In this paper, recall is taken as an important index to predict malignant breast cancer samples as accurately as possible. The original data set contained 30 features, and 15 features were selected as the input of the model through the Pearson correlation test. Before model construction, data were standardized to eliminate the impact of different dimensions on model effects. For the problem of unbalanced positive and negative samples, the stratified sampling method is used to extract training sets and test sets proportionally according to different categories of data. When selecting the optimal k value in the k-nearest neighbor, the recall is used as the model evaluation index, so that the k value with the highest recall rate is the optimal value.
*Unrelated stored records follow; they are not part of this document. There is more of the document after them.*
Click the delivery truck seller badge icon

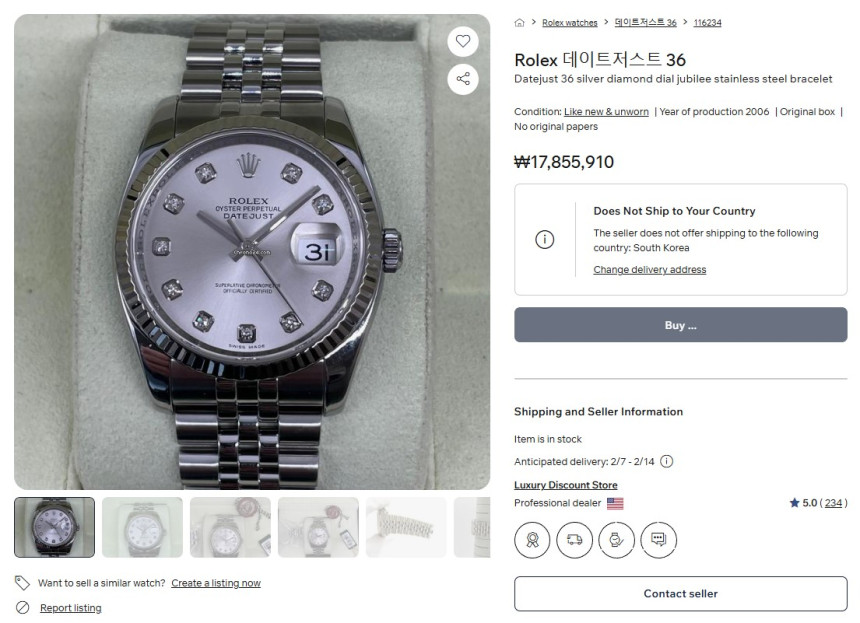coord(574,539)
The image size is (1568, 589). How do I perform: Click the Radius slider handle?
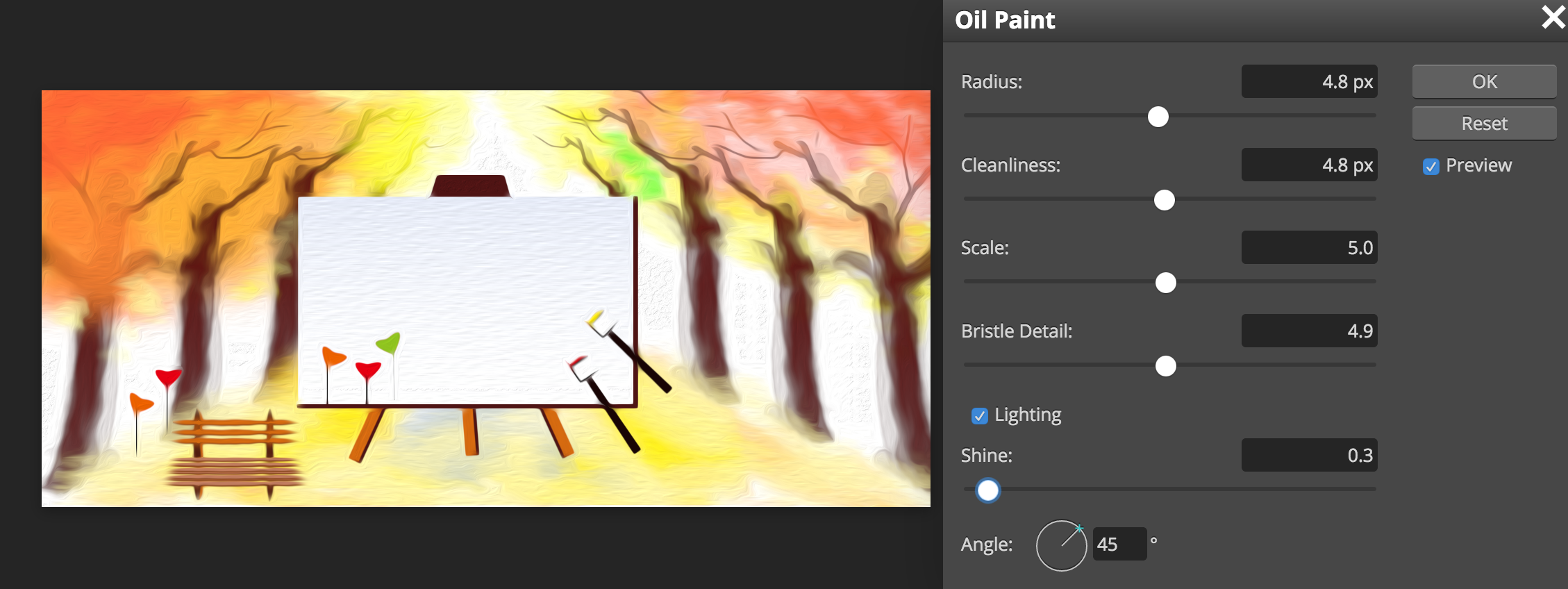(x=1158, y=117)
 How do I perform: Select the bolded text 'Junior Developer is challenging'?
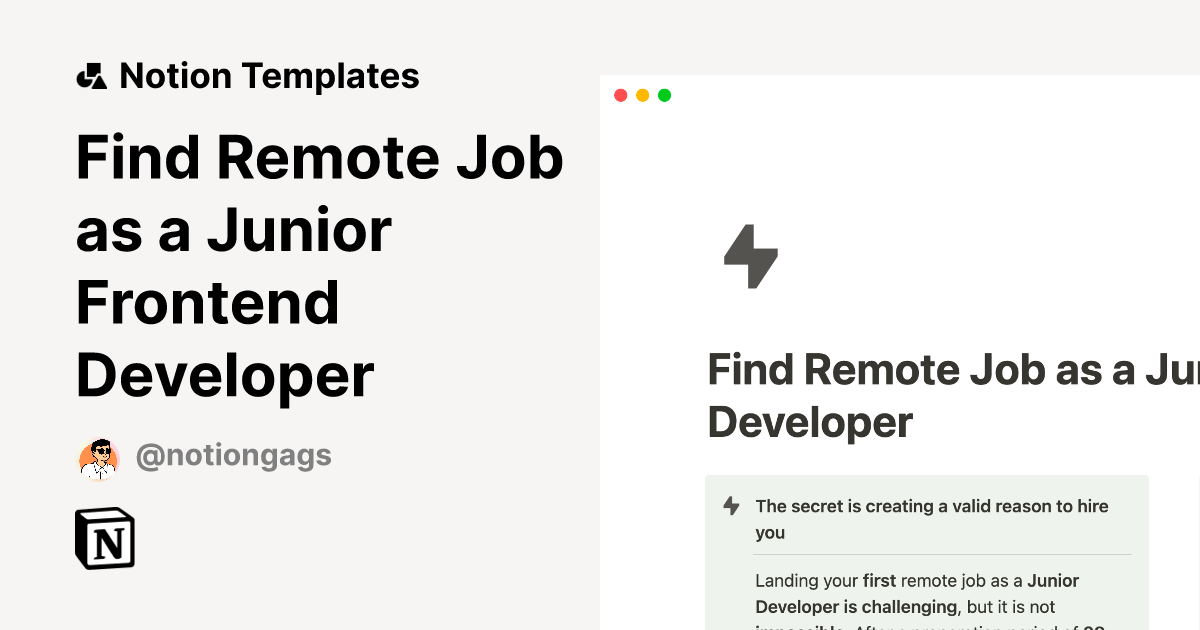click(x=855, y=606)
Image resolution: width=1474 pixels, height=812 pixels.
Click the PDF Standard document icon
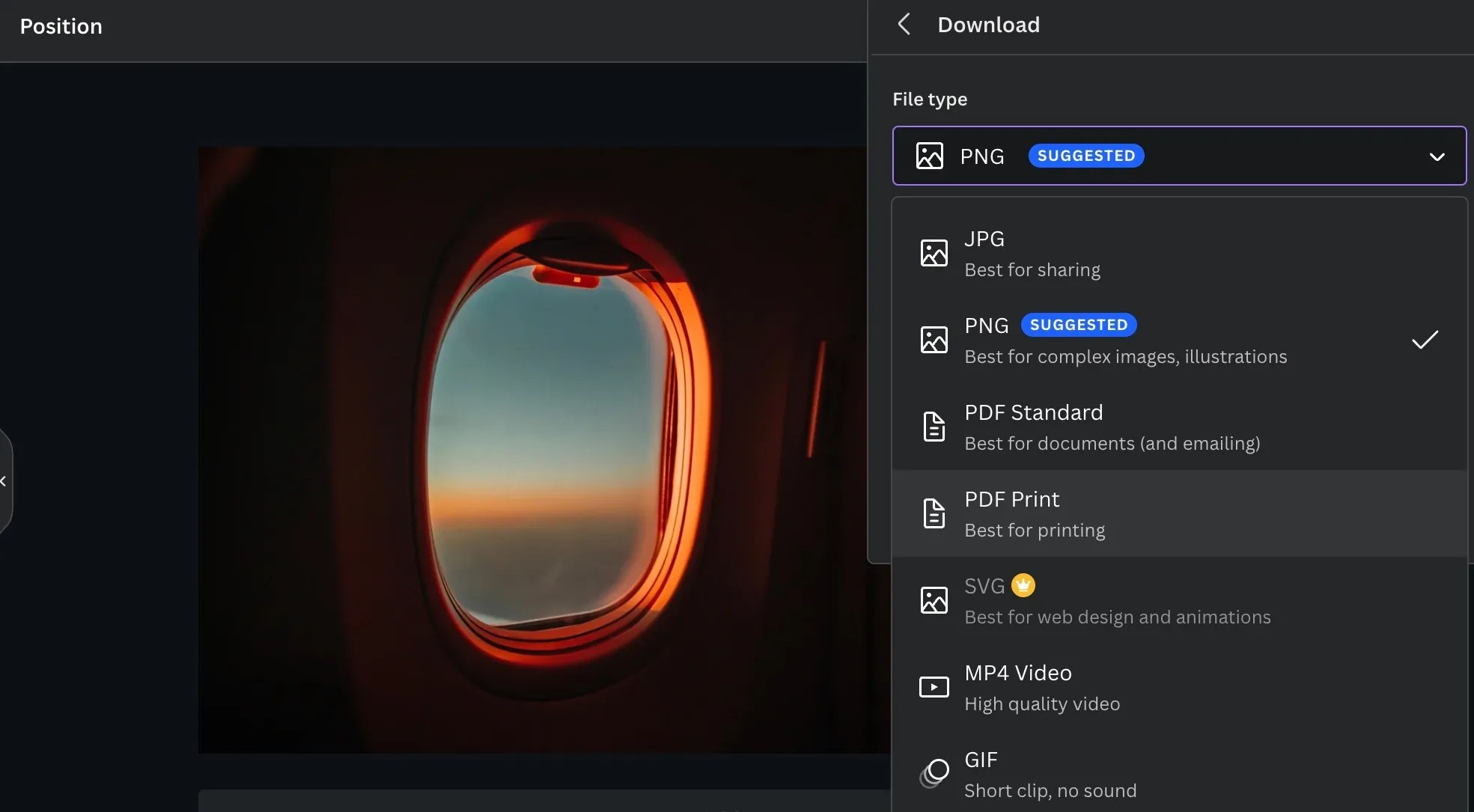[x=934, y=427]
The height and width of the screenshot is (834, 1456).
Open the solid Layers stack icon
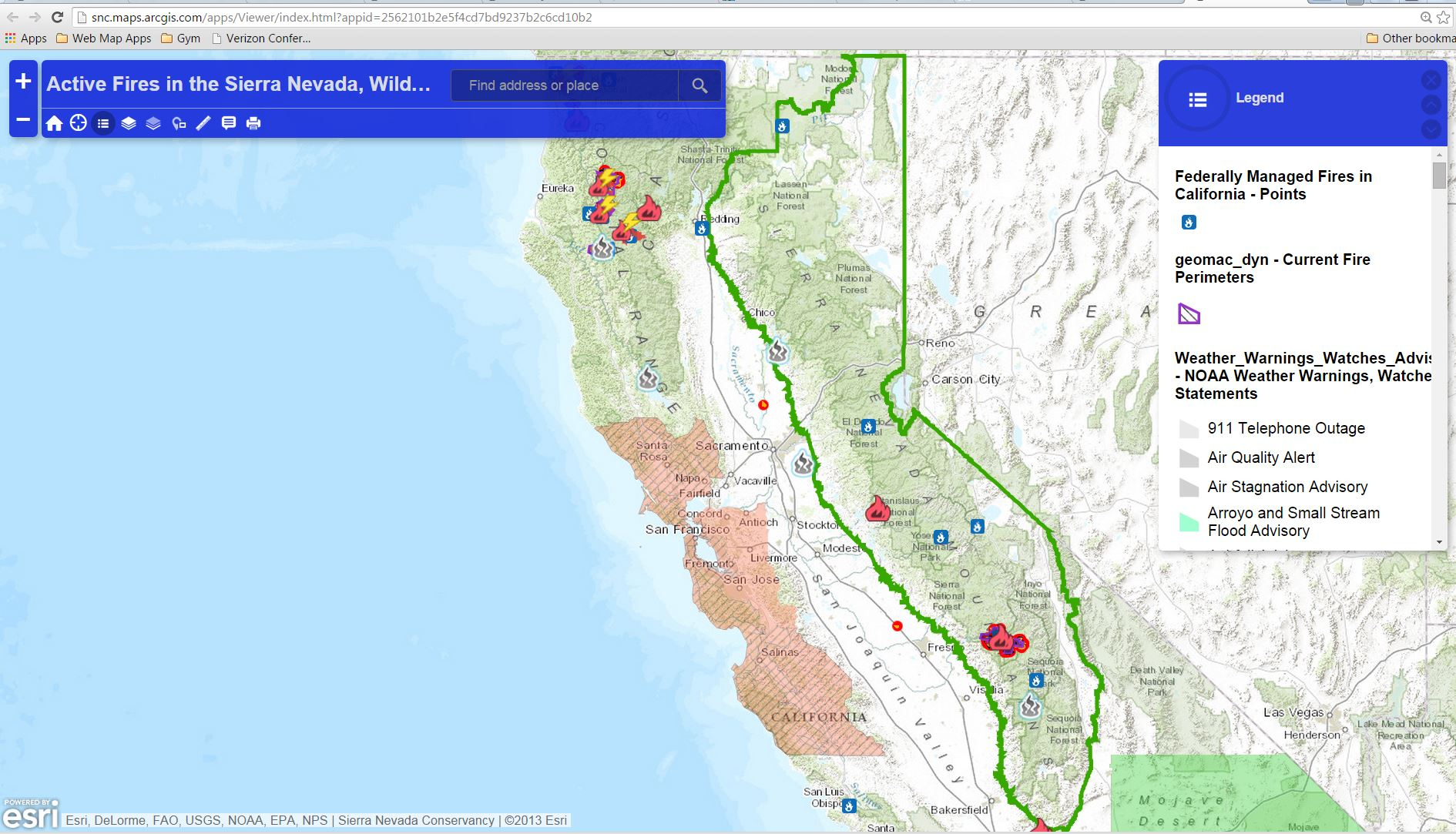129,123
The models are compared and analyzed from three aspects. The results are shown as follows:(1)In the case of dividing the training set and the test set by 8 : 2, the recall of XGBoost, random forest, and logistic regression is 1, which can predict all malignant breast cancer, and the K-nearest neighbor recall is slightly lower than 0.986 compared with the other three models. For the prediction accuracy, precision, and F1-score of the model, the results of the XGBoost model are better than the results of random forest and logistic regression, which are 0.974, 0.96, and 0.98, respectively, so the XGboost model is selected as the final prediction model under the condition of 8 : 2 division of the training set and the test set.(2)In the case of dividing the training set and the test set at 7 : 3, the values of the four evaluation indicators for XGBoost and random forest decreased, while the values of the four evaluation indicators for the K-nearest neighbor model were improved, but for the recall, only the recall of the logistic regression model was 1, and the other models were above 0.98, so the model prediction effect of logistic regression was the best, and the prediction accuracy, precision, and F1-score of logistic regression were 0.947, 0.922, and 0.96, respectively.(3)It can be seen from experiments that under different divisions, the prediction effect of the model has different changes. Comparing the optimal models in the two sets of different experiments, it can be seen that the prediction accuracy, precision, and F1-score of the XGBoost model (which divides the training set and the test set by 8 : 2) are higher than that of the logistic regression model (which divides the training set and the test set by 7 : 3) when the recall is 1, so the XGBoost model (which divides the training set and the test set by 8 : 2) works best in the model established in this paper. In addition, compared with the models in the literature [1114], the XGBoost model established in this paper has a better effect and can accurately identify malignant breast cancer cells. However, this research is limited to numerical datasets, and in the future, we will try to use deep learning algorithms to apply various feature extraction techniques to image data (such as X-ray images) to obtain better classification results.

Data Availability

The data that support the findings of this study are openly available in UCI Machine Learning Repository at https://archive.ics.uci.edu/ml/datasets/Breast+Cancer+Wisconsin+%28Diagnostic%29.

Conflicts of Interest

The authors declare that they have no conflicts of interest.

Acknowledgments

This work was supported by the National Natural Science Foundation of China (Grant no. 61502156), Teaching and Research Project of Hubei Education Committee (Grant no. 282), and Doctoral Foundation of Hubei University of Technology (Grant no. BSQD13051).